■ **Task objective**
Each entry should be repeated exactly. Its pictures should not be.
Top of Data for this exercise
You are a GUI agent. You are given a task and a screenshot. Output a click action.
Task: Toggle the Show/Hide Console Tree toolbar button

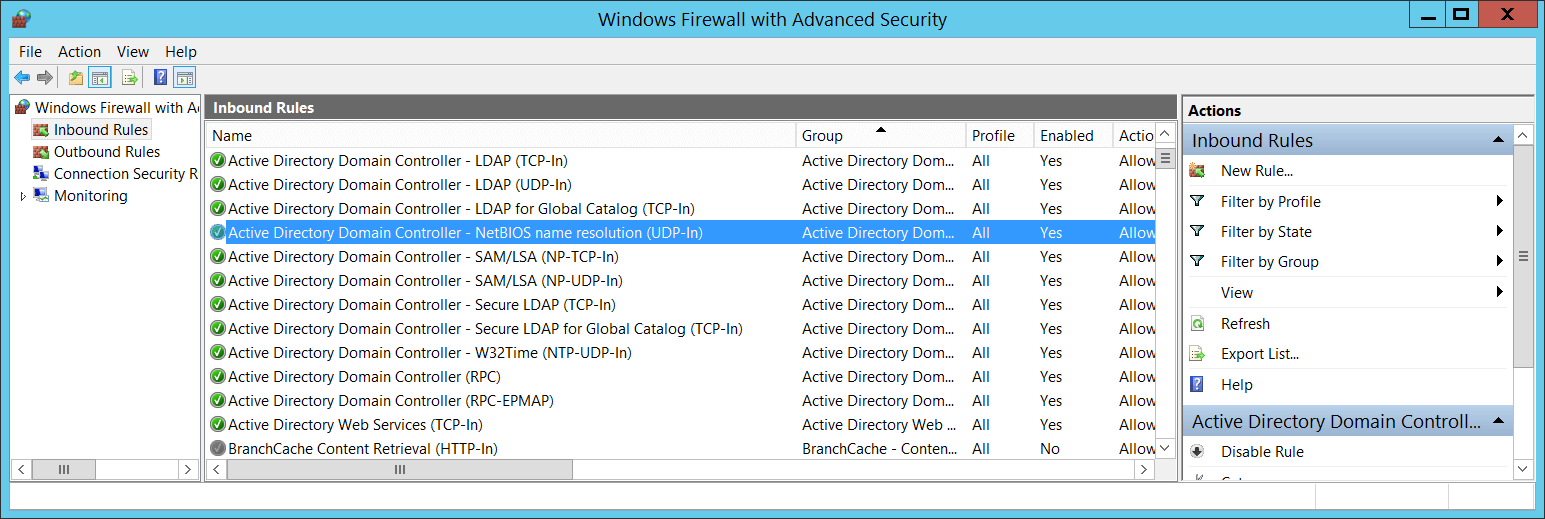click(100, 77)
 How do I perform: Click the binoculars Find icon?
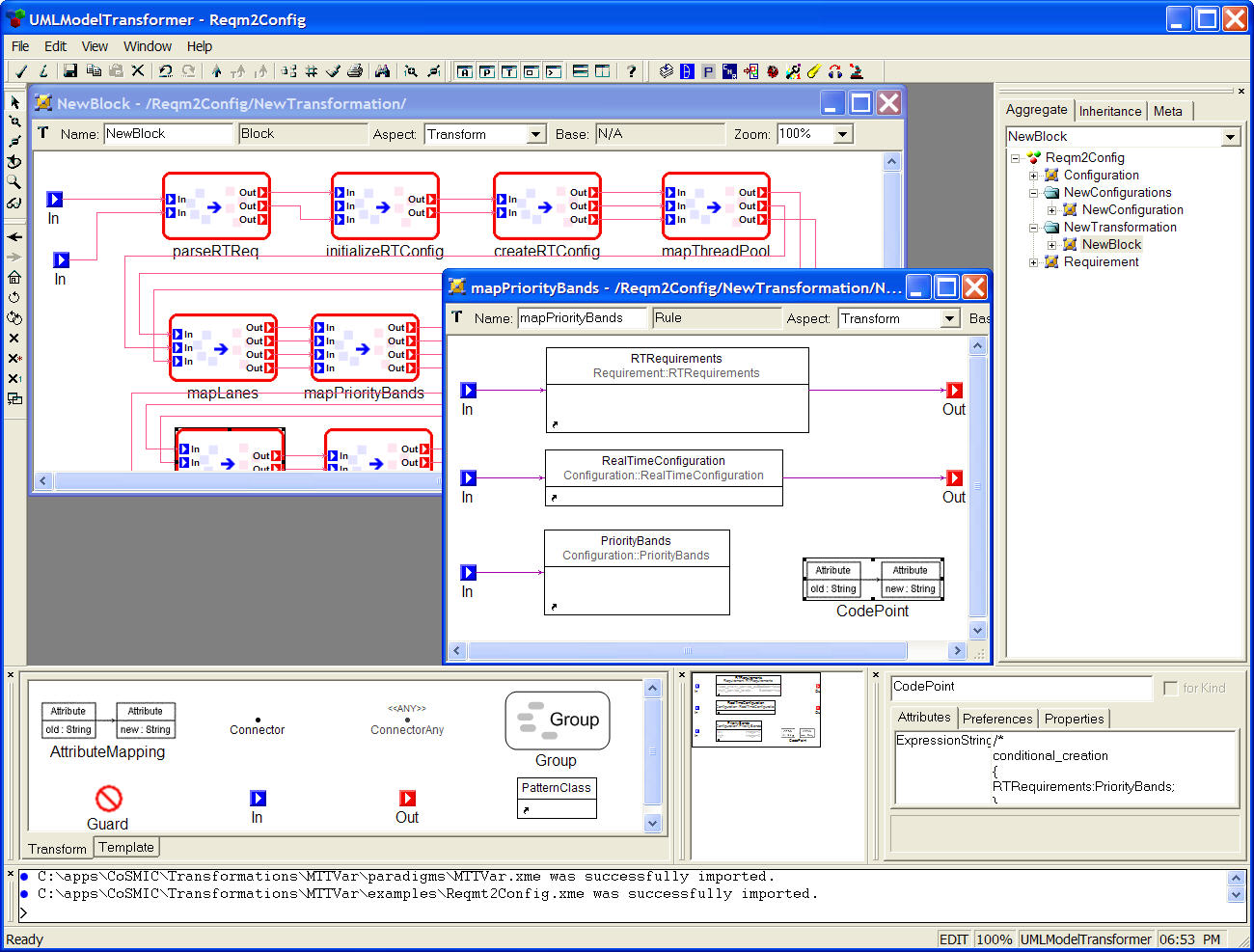[382, 71]
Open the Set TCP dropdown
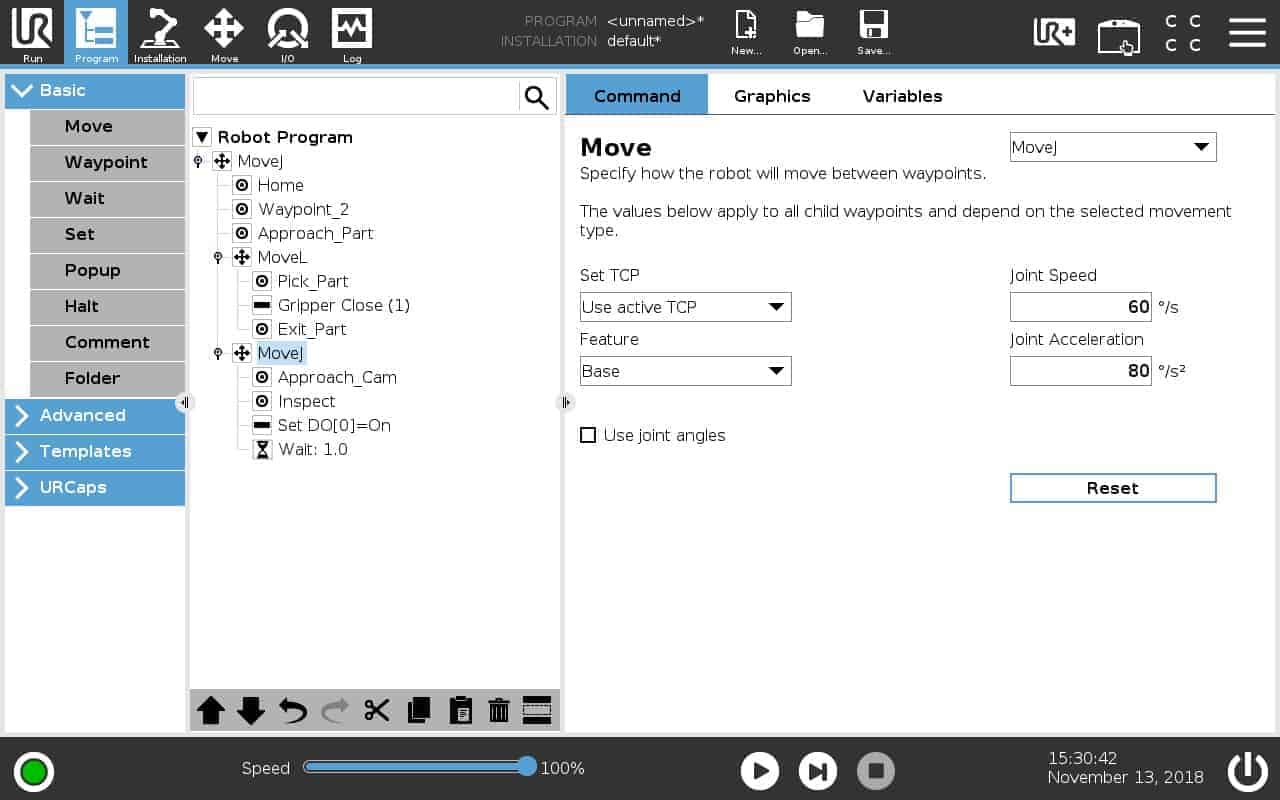 [685, 307]
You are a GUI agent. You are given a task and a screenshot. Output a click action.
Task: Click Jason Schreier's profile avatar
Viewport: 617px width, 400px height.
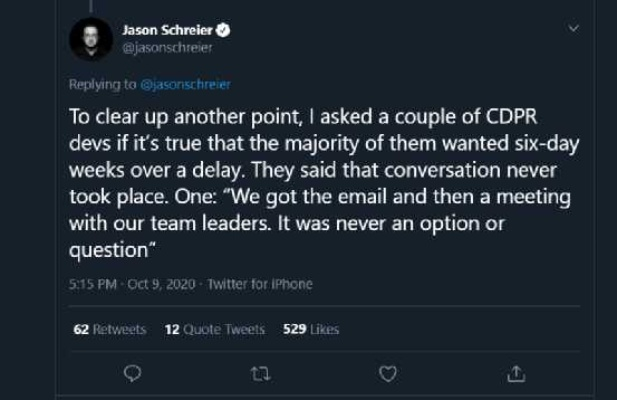[x=90, y=38]
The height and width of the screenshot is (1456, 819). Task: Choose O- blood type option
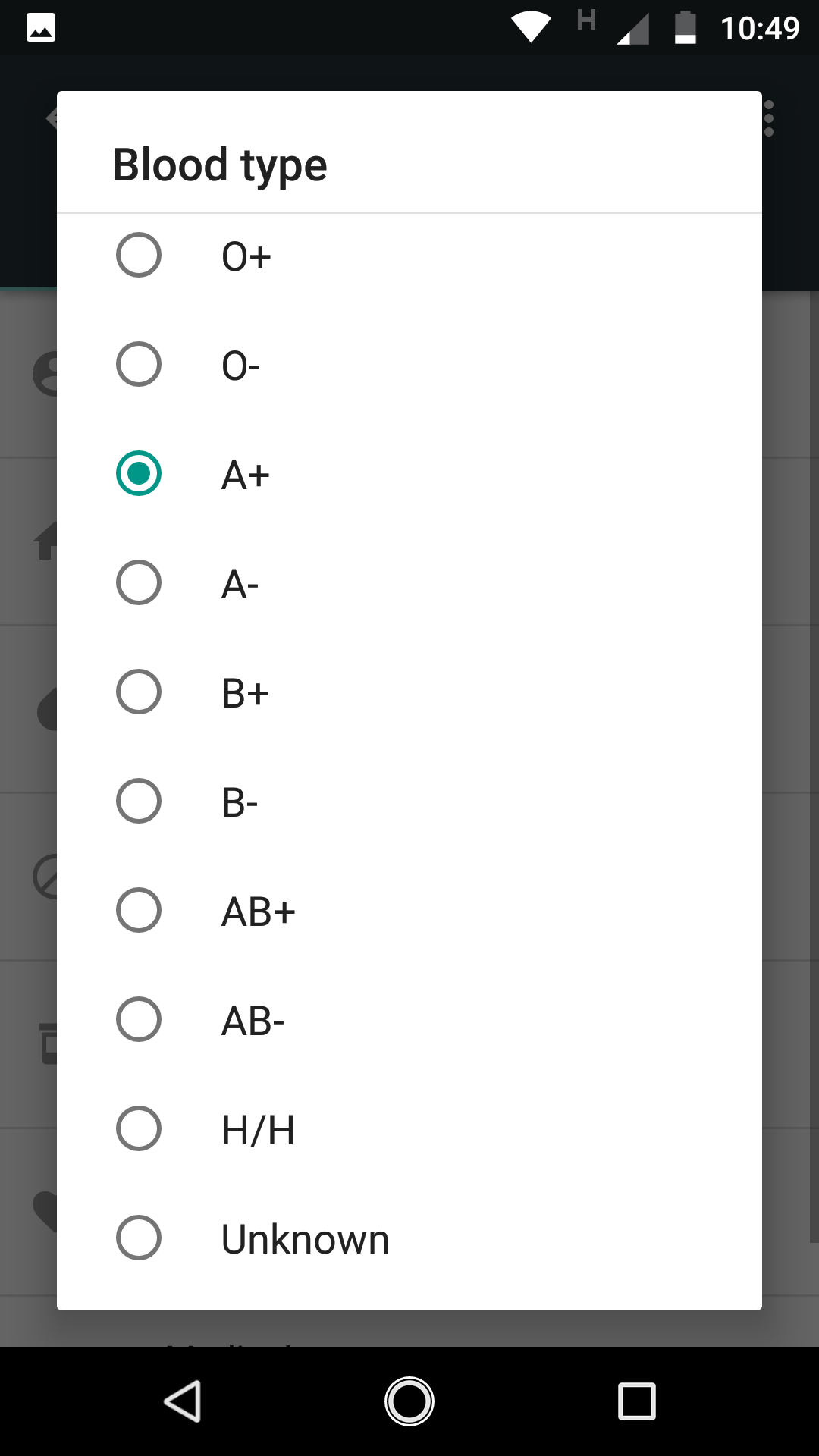pos(139,364)
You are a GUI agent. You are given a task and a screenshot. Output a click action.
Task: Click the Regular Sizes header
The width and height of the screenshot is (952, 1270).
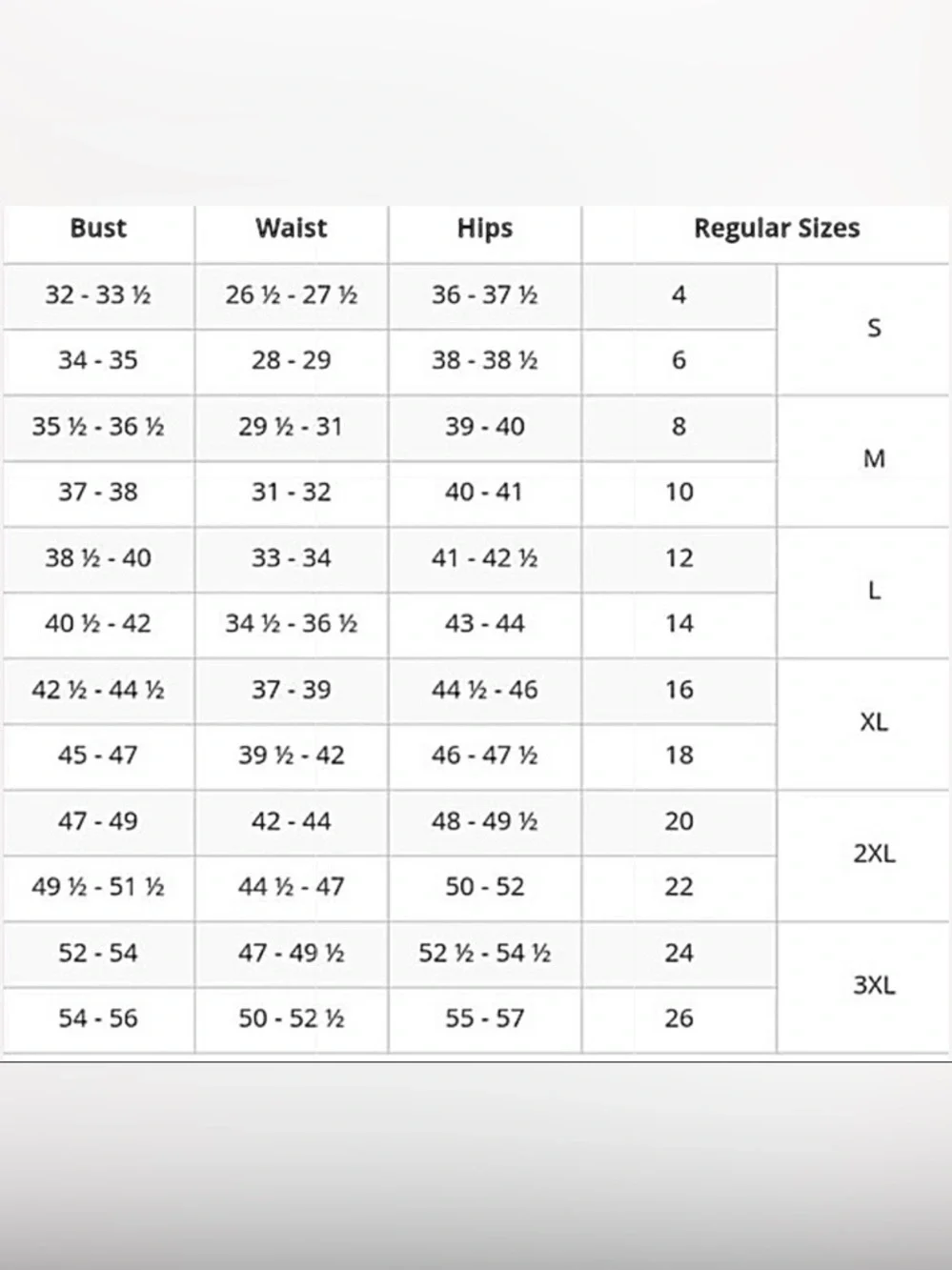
Bottom of Data for this exercise
■ **Output for this task**
You are a GUI agent. You are given a task and a screenshot. Output a click action.
Task: Toggle the Show/Hide Console Tree toolbar button

click(100, 77)
 How do I perform: Click the binoculars Find icon?
[382, 71]
Open the Set TCP dropdown
 [685, 307]
You are a GUI agent. You are given a task and a screenshot. Output a click action.
Task: Click Jason Schreier's profile avatar
Viewport: 617px width, 400px height.
[x=90, y=38]
The height and width of the screenshot is (1456, 819). Task: Choose O- blood type option
pos(139,364)
You are a GUI agent. You are given a task and a screenshot. Output a click action.
Task: Click the Regular Sizes header
The width and height of the screenshot is (952, 1270).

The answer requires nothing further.